Data extracted from a collection:
※ ※ ※

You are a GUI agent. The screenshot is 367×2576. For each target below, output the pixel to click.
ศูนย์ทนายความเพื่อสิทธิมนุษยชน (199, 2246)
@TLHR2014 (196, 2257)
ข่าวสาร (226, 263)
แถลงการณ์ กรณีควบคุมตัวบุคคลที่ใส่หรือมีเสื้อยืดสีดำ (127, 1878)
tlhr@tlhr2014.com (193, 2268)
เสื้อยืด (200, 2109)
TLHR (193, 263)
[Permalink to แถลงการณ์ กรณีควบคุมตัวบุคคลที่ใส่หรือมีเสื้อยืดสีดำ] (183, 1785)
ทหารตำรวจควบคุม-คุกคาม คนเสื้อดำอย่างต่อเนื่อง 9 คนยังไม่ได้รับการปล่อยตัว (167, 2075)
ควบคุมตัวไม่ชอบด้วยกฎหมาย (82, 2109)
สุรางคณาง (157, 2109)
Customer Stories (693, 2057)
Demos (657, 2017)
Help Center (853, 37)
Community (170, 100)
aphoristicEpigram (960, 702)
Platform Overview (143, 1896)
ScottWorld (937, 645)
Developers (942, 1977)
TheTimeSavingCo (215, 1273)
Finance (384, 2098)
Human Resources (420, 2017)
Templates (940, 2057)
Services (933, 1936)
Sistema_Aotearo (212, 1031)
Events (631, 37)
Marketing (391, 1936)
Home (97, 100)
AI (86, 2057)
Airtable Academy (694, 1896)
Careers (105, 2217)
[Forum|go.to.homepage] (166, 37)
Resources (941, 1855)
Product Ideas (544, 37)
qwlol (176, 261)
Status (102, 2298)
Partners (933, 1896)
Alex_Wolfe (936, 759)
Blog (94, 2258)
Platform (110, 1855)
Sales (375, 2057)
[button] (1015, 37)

※ ※ ※

→ WHAT IS BEING ASKED
Return every line from the records above that holds the word "แถลงการณ".

→ EXERCISE ANSWER
แถลงการณ์ กรณีควบคุมตัวบุคคลที่ใส่หรือมีเสื้อยืดสีดำ (127, 1878)
[Permalink to แถลงการณ์ กรณีควบคุมตัวบุคคลที่ใส่หรือมีเสื้อยืดสีดำ] (183, 1785)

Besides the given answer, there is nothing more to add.